En attendant que s’ouvre une discussion scientifique sur les qualifications de ces persécutions, Lise Foisneau transforme sa recherche en action. Pour remédier à l’absence de listes mémorielles des Roms, Manouches, Sinti, Gitans, Yéniches et Voyageurs persécutés durant la Seconde Guerre mondiale, elle met en ligne ce mois-ci une base de données totalement inédite, intitulée « NOMadeS : Mur des noms des internés et assignés à résidence en tant que “Nomades” en France (1939-1946)2 ». À l’instar des bases de données et des livres mémoriels du Mémorial de Shoah ou de la Fondation pour la mémoire de la déportation, ce site a pour mission de nommer les victimes françaises de la persécution et du génocide des collectifs romani et voyageurs, camp par camp pour l’internement, département par département pour l’assignation à résidence. (...)

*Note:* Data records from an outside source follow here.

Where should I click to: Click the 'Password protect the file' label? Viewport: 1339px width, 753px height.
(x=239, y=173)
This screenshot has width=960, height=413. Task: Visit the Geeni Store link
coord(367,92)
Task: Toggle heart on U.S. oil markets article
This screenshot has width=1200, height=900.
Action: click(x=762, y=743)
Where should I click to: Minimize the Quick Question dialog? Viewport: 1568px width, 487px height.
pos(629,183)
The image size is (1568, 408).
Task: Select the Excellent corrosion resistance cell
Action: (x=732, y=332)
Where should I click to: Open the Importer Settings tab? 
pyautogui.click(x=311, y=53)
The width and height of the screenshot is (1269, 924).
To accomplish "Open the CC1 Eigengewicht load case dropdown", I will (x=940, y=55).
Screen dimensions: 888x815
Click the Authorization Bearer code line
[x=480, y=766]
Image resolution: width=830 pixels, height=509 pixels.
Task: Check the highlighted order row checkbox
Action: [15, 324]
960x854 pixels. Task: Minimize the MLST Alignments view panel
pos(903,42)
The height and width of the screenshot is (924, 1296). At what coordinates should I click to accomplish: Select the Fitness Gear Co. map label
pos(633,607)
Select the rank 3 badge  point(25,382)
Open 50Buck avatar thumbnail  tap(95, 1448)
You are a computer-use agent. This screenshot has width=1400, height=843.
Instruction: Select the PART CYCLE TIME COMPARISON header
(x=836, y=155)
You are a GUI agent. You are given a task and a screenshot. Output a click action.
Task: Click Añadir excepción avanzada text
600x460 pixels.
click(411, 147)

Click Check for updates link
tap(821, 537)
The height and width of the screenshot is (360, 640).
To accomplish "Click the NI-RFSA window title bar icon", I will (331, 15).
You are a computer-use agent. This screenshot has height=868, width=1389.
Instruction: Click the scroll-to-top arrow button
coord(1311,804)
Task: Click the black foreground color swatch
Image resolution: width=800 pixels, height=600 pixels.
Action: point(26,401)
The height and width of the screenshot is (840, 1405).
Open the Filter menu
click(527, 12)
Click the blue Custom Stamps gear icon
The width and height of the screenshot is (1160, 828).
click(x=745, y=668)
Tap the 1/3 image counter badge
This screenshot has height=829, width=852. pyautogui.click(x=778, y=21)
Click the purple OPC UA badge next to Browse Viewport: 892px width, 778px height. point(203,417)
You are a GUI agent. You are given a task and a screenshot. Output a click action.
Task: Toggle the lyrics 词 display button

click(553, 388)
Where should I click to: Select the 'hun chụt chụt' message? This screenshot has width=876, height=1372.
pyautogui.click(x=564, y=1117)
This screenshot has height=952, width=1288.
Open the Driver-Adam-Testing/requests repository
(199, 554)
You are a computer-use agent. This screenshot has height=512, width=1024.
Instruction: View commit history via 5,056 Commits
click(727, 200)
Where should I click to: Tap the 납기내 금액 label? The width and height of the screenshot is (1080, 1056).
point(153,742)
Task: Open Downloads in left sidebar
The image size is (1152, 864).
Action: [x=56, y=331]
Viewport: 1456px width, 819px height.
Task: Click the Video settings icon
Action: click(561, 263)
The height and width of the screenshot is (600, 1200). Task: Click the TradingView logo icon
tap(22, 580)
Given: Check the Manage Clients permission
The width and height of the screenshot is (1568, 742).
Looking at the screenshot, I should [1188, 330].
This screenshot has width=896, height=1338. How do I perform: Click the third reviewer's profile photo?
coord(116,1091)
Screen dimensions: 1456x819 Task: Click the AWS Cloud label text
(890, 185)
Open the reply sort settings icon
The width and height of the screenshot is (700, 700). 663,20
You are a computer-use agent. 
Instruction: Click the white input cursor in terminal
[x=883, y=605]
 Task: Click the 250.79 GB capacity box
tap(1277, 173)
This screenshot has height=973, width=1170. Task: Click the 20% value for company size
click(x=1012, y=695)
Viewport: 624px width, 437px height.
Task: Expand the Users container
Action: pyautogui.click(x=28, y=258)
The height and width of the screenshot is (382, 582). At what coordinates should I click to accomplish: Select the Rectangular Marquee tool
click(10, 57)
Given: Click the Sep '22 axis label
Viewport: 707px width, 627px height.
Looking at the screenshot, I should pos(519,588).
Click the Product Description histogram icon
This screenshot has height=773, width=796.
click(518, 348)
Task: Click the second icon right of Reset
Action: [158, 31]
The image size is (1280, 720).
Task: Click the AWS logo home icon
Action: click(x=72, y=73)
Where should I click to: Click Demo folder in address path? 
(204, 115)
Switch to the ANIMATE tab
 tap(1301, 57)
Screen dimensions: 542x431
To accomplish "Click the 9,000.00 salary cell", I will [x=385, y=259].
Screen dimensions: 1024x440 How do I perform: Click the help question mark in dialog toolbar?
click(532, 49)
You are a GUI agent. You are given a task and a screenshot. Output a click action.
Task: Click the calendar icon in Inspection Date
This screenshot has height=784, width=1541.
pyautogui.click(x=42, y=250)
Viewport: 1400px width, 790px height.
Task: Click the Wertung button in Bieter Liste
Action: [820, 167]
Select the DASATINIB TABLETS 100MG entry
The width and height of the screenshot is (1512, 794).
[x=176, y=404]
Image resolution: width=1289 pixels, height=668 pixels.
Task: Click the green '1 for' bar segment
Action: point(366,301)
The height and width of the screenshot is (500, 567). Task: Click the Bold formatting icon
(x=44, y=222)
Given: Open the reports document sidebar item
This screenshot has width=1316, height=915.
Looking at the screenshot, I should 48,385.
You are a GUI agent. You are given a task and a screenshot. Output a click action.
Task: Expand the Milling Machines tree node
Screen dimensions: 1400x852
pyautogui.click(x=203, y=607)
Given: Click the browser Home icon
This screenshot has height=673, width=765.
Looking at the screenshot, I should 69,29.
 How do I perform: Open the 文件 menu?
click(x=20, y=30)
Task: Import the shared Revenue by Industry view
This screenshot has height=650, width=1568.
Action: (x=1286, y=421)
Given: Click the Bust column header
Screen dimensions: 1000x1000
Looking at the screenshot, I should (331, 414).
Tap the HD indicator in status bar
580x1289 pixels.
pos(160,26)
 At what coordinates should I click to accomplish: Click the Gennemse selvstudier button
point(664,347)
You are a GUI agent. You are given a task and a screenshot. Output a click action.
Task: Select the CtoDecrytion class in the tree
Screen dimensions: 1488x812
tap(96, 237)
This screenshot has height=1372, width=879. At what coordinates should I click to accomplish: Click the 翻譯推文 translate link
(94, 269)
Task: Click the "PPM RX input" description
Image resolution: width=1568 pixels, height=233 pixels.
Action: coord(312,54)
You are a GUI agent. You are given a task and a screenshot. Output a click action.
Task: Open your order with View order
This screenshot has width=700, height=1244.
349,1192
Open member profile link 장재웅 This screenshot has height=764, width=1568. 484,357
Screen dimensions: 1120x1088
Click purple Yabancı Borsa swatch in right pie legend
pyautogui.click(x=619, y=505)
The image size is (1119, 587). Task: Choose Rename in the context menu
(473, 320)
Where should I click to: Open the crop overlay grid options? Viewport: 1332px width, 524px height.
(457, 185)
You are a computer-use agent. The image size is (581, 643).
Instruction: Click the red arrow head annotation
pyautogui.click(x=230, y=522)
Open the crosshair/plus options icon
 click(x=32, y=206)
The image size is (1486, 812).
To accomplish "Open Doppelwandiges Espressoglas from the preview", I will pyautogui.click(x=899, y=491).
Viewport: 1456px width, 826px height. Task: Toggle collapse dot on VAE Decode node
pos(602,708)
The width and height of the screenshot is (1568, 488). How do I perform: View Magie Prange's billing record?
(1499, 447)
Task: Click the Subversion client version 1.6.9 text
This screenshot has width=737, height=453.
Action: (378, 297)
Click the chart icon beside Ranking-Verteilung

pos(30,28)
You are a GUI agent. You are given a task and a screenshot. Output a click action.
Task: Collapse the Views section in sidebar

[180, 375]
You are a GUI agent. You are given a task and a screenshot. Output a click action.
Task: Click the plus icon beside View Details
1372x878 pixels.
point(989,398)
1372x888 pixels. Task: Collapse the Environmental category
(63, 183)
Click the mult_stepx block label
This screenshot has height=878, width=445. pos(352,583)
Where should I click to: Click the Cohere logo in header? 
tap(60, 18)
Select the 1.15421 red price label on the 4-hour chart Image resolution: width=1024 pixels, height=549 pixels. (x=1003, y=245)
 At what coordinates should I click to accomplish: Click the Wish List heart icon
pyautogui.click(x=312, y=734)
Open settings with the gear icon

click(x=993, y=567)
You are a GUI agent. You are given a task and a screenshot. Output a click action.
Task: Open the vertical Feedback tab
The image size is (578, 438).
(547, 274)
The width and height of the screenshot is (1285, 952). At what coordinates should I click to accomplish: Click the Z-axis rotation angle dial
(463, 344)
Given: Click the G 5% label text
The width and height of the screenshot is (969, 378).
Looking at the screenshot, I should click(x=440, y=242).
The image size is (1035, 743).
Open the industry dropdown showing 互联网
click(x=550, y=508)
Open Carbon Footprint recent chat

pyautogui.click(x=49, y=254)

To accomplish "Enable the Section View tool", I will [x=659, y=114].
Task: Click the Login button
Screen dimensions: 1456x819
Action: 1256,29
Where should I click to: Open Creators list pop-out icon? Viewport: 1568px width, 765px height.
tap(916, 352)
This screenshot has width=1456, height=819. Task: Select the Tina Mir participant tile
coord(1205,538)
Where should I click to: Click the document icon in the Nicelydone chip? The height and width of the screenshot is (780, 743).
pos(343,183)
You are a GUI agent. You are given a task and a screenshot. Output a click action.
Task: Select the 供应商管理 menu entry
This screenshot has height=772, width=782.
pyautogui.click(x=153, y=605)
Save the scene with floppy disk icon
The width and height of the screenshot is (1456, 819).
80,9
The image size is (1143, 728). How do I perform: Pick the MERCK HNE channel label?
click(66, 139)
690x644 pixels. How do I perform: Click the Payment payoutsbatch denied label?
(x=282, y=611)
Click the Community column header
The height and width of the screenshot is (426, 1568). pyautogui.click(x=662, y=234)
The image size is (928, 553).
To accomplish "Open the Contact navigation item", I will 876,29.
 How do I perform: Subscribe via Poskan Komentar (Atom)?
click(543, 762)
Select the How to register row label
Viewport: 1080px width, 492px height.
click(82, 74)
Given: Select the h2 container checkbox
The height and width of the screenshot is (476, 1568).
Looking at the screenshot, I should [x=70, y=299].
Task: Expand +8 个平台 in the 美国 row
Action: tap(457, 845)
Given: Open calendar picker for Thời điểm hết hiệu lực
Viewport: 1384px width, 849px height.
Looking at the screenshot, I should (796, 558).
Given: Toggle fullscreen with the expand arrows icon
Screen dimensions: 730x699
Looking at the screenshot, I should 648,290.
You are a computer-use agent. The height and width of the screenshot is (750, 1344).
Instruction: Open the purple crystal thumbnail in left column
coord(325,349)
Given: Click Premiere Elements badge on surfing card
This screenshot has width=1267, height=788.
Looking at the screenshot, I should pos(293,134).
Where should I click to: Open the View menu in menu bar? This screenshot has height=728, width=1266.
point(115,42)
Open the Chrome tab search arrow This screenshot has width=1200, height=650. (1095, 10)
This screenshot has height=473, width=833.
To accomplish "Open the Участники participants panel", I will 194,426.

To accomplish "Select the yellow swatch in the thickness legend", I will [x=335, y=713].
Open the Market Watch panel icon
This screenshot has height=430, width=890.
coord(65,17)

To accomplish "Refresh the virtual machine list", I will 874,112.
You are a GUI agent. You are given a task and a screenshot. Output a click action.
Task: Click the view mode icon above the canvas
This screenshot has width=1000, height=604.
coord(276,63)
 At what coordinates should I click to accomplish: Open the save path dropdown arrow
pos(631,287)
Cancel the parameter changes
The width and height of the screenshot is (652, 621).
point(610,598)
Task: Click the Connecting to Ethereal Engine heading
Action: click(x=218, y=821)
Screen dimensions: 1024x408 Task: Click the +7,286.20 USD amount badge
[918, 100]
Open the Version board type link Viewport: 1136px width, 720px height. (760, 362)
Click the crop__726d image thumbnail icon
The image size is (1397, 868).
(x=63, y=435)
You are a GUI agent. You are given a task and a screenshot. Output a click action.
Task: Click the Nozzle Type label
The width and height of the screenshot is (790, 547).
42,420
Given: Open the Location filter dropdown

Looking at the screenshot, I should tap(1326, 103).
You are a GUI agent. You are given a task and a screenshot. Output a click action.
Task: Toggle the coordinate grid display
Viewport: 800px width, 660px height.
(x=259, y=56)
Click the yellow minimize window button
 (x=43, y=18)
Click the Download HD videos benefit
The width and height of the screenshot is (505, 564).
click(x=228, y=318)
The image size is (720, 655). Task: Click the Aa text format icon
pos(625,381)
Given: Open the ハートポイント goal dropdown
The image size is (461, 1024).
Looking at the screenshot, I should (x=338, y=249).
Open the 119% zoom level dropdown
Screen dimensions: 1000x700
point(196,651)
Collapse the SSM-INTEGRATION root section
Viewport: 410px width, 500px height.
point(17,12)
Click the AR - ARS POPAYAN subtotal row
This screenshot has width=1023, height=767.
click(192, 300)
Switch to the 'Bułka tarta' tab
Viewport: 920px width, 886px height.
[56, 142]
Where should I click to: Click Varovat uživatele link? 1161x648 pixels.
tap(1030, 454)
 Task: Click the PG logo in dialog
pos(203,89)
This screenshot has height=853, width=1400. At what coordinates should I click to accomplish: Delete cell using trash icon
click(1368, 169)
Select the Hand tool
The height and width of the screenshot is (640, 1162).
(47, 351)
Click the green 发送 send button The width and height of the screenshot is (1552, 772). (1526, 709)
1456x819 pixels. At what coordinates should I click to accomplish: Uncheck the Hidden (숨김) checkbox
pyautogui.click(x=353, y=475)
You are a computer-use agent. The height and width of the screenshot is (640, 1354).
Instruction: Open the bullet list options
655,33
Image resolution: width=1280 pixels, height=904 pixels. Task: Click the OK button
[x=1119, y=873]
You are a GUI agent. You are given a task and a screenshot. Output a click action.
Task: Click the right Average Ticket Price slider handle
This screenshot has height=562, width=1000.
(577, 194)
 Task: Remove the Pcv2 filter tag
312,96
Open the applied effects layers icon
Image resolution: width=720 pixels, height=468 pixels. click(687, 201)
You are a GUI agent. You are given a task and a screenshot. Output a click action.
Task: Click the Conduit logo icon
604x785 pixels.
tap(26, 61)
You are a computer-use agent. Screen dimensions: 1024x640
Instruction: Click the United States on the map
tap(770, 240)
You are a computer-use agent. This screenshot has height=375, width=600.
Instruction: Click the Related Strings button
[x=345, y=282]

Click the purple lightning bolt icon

Après le temps de l’itinérance, c’est le temps de l’écriture pour Lise et celui de l’édition des photos pour Valentin. Sur ses clichés, pas d’enfants pieds nus ni de moustachus à la guitare auxquels toute une imagerie d’Épinal sur les « gitans » nous a habitué. Mais des murs, des barrières, des barbelés, du béton. « Je constitue une archive de l’“encampement” des gens du voyage en France, explique Valentin. En 2024, les descendants ayant résisté à la sédentarisation forcée ne peuvent toujours pas choisir librement leur lieu de vie, et demeurent enfermés dans un réseau d’aires d’accueil d’une qualité environnementale souvent désastreuse ».